The shares of Arvind Limited, Ahmedabad-based textile company, which had paused for three years after rallying strongly between 2009 and 2011, have since surged from Rs 67.60 (its 52-week low on August 8, 2013) to Rs 336, close to its all-time high in April 1992.
This rally, specially since January, is proof of the Arvind story clicking with investors. According to the company, the story is of building on its success as a textile and denim player and striving to become a brands, retail and garment company as well.
"We took two key steps, a clear strategic direction and focus on operational excellence," says Jayesh Shah, director and chief financial officer.
"While we are on a strong footing globally on operational excellence in textiles, we continue to strive for greater heights. In brands and retail, we are building a business that meets global standards of retailing and supply-chain capabilities."
Besides, it has de-merged the real estate business to de-risk its investors. New areas of business have been identified to push growth. These include the launch of the e-commerce business and expansion in technical textiles, to cater to business-to-consumer (B2C) and business-to-business (B2B) operations, respectively.
The brands and retail business have contributed significantly to Arvind's re-rating story. It has established strong partnerships with global brands like Tommy Hilfiger, Debenhams, Nautica, Next, Hanes, GAP and others.
Even as the textile business, two-thirds of revenues in FY14, continues to do well, analysts expect its brands and retail business (28 per cent of revenues) to be a key growth engine.
Other factors that have contributed to the rally include delivering results and meeting/beating investor expectations; macroeconomic factors like favourable currency, cotton, political stability; higher coverage by top analysts; and marquee/foreign institutional investors (FIIs). At the end of the June quarter, FIIs owned 23.3 per cent of Arvind compared with 15.7 per cent at the end of the September quarter. Promoter holding remains stable at 43.5 per cent.
"Though we believe this is a long journey, in terms of capital allocation, there is greater focus on asset-light businesses like brands and garmenting which also strengthens the fabric business model.
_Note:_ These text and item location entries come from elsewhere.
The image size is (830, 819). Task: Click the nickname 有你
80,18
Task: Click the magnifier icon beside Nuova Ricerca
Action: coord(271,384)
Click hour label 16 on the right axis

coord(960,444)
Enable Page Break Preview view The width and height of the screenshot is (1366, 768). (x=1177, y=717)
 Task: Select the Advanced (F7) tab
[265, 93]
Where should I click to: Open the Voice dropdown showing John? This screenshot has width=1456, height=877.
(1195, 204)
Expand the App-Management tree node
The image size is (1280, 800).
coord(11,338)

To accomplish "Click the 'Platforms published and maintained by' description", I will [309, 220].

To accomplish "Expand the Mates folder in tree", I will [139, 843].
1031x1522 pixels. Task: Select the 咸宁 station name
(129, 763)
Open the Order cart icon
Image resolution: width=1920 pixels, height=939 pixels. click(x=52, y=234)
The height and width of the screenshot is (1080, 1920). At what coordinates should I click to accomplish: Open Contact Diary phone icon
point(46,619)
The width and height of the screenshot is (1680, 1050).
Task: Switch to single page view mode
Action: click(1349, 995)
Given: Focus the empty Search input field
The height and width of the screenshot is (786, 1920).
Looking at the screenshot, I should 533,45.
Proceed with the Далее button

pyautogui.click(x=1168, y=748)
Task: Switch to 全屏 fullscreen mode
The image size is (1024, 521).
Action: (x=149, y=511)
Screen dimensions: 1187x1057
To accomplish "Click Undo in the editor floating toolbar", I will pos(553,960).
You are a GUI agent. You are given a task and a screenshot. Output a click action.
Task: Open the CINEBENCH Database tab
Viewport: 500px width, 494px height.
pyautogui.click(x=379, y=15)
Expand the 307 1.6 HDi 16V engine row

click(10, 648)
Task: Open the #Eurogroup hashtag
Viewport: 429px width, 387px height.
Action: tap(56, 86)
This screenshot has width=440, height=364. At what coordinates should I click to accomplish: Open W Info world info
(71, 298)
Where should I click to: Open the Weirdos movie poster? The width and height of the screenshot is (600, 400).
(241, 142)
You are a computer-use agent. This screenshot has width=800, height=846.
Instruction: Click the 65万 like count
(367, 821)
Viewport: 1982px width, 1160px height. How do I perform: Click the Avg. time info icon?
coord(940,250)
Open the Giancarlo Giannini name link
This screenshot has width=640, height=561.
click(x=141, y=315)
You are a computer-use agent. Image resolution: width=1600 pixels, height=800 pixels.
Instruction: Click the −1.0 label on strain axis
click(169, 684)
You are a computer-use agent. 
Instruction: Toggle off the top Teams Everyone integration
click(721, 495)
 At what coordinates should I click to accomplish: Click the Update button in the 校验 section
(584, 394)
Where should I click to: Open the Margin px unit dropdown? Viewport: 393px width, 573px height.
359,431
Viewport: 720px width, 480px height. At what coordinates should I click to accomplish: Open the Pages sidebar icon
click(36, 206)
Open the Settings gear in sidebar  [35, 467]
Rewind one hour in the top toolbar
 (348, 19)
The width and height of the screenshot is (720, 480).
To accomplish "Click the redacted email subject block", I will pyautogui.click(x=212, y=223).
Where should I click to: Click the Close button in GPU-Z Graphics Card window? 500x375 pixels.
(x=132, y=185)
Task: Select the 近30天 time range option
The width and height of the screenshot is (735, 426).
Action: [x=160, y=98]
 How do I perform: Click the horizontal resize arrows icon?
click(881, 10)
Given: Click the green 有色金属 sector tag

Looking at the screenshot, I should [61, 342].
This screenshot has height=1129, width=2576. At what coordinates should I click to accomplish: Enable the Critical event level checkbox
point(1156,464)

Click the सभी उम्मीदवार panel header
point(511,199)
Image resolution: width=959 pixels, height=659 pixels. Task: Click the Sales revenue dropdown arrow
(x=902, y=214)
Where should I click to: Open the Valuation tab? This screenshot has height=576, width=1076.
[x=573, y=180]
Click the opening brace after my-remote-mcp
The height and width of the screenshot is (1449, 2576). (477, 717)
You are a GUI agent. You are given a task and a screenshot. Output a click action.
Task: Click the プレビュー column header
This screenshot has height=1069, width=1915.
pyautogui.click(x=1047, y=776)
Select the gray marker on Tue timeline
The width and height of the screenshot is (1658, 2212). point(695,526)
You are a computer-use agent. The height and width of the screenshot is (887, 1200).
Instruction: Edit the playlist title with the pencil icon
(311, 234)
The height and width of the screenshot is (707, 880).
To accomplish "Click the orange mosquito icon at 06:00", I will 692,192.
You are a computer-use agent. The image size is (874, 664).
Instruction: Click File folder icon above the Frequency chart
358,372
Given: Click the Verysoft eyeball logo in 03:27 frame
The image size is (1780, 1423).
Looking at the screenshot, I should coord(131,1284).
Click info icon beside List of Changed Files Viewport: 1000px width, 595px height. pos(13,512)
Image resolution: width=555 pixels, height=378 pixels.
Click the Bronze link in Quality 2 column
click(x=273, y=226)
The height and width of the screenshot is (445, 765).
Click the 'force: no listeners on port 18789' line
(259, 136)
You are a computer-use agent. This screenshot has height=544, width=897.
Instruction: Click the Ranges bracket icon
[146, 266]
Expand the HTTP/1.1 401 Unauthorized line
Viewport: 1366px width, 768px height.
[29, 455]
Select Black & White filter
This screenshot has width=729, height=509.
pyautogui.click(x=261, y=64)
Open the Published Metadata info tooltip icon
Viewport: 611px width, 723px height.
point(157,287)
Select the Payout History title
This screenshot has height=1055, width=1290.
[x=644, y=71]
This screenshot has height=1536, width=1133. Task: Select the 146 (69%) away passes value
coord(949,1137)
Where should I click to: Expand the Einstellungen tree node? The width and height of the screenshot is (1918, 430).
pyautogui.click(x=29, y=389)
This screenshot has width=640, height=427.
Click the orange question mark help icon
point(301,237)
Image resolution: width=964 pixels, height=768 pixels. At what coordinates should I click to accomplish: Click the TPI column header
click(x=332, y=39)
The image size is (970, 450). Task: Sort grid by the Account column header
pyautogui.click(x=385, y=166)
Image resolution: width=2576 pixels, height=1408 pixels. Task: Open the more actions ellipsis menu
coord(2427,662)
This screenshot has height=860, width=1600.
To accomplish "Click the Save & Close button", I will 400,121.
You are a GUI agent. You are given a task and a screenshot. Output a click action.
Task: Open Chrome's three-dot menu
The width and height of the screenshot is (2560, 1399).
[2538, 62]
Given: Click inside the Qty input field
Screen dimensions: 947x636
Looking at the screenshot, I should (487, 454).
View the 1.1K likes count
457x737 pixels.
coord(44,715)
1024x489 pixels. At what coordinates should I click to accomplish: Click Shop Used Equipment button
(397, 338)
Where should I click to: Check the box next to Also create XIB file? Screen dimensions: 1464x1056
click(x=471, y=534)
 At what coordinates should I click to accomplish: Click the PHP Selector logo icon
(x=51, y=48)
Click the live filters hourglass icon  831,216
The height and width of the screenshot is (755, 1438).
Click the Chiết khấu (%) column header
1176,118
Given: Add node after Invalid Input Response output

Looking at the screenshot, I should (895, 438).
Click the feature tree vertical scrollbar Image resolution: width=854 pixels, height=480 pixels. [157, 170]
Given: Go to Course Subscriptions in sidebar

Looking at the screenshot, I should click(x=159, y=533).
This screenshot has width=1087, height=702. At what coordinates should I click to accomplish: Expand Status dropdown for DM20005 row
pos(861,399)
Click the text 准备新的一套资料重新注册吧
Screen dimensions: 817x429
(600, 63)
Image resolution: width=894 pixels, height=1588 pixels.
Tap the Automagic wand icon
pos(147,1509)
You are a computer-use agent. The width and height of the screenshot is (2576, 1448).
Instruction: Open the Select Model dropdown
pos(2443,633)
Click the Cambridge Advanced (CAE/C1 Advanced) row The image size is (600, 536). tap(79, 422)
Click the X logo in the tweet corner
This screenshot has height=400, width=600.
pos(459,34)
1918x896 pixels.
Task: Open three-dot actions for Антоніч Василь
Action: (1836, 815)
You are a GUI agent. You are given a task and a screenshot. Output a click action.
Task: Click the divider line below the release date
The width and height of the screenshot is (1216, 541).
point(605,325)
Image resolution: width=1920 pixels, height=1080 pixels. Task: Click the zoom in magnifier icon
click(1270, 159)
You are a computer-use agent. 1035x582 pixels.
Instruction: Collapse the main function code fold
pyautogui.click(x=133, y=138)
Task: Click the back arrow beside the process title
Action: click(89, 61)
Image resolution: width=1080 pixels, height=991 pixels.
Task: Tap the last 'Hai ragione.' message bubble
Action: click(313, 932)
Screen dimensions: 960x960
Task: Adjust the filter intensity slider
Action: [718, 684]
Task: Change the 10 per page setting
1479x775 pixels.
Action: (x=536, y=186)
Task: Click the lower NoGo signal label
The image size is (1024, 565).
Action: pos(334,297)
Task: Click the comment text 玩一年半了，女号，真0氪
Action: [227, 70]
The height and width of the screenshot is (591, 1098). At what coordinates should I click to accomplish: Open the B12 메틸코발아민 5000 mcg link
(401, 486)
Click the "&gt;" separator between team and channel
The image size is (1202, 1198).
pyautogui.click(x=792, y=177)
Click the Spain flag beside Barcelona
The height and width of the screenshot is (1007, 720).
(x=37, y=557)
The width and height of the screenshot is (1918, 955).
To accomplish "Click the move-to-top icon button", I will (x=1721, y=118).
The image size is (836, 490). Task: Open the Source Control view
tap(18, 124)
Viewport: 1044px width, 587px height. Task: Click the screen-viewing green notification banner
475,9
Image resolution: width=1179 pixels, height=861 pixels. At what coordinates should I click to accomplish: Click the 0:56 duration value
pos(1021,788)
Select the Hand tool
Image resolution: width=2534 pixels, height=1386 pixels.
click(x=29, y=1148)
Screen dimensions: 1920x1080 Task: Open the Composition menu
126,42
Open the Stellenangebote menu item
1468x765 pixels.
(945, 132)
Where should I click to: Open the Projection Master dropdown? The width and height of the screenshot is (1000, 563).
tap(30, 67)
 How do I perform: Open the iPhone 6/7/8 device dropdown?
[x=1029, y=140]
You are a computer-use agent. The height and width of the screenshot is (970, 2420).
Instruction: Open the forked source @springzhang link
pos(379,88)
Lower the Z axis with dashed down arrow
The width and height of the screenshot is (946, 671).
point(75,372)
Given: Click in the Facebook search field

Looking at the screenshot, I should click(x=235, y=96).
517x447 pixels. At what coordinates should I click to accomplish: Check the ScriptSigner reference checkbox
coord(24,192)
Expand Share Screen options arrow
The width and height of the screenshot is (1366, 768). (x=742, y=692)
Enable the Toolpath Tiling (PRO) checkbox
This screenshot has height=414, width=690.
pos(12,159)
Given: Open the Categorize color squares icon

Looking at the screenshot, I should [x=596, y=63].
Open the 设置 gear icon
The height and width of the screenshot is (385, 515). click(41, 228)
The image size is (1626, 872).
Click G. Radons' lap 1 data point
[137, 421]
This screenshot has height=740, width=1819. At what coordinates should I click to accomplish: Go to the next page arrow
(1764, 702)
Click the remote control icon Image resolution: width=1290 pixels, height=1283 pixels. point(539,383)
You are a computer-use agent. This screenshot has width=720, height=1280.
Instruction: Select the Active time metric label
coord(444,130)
Our textiles business is also becoming more differentiated on capabilities in the global context," Shah says.
It is a strategy similar to what Arvind initiated in the 1990s, of balancing B2B and B2C businesses (though majorly in denim).
The company expects to reach $3 billion in topline by FY19, with $1 billion targeted to come from brands. The major growth drivers will be B2C businesses, growing at 30-35 per cent annually, whereas large growth will be led by garmenting operations in textiles. Arvind expects the e-commerce business to contribute Rs 1,000 crore to its revenues in three years.
In a report last week, Niket Shah and Atul Mehra of Motilal Oswal Securities said, “We believe Arvind’s foray in e-commerce will provide a huge edge, given its backward integration into textiles and its strong expertise in supply-chain management. We believe the tie-up of GAP and Childrensplace complemented by the launch of e-commerce and restructuring makes a strong case for re-rating.”
The management believes branded garments business is the only category where e-commerce players are earnings before interest, tax, depreciation and amortisation (Ebitda)-positive, which means it should contribute to profits from the start.
The challenge that Arvind still faces is the level of debt at nearly Rs 3,000 crore, reflecting a consolidated debt-equity ratio of 1.27 at the end of FY14. However, the company is confident that over the next two-three years, it will grow in absolute terms but reduce leverage. Measures to turnaround MegaMart, its apparel retail stores, over the next two years should add to Arvind’s profits.
While Arvind is planning a Capex of Rs 400-500 crore for the next three-four years, it will be funded through operating cash flows. "Beyond this, we also have Arvind's land bank that we will continue to monetise opportunistically," Shah adds.
Analysts expect land (not a part of the demerged real estate business) monetisation to fetch up to Rs 500 crore.
As a result of these initiatives and driven by brands and textiles expansion, analysts at Standard Chartered Securities expect Arvind's return on capital employed to improve by more than 300 basis points over FY14-17 to 23 per cent. They also believe Arvind's brands business could list around FY17-18. Such a move could help unlock value for shareholders.
Most analysts remain positive on the company. The flip side is the average target price of Rs 289 of analysts polled by Bloomberg since July, which indicates that the good news priced in. Arvind’s scrip now trades at 18.6 times FY16 estimated earnings, more than double its historical average one-year forward PE of 7.2 times. While the price of its key raw material cotton is on a decline, execution in brands business is the key risk. Investors with a long-term horizon can consider the stock on a meaningful correction.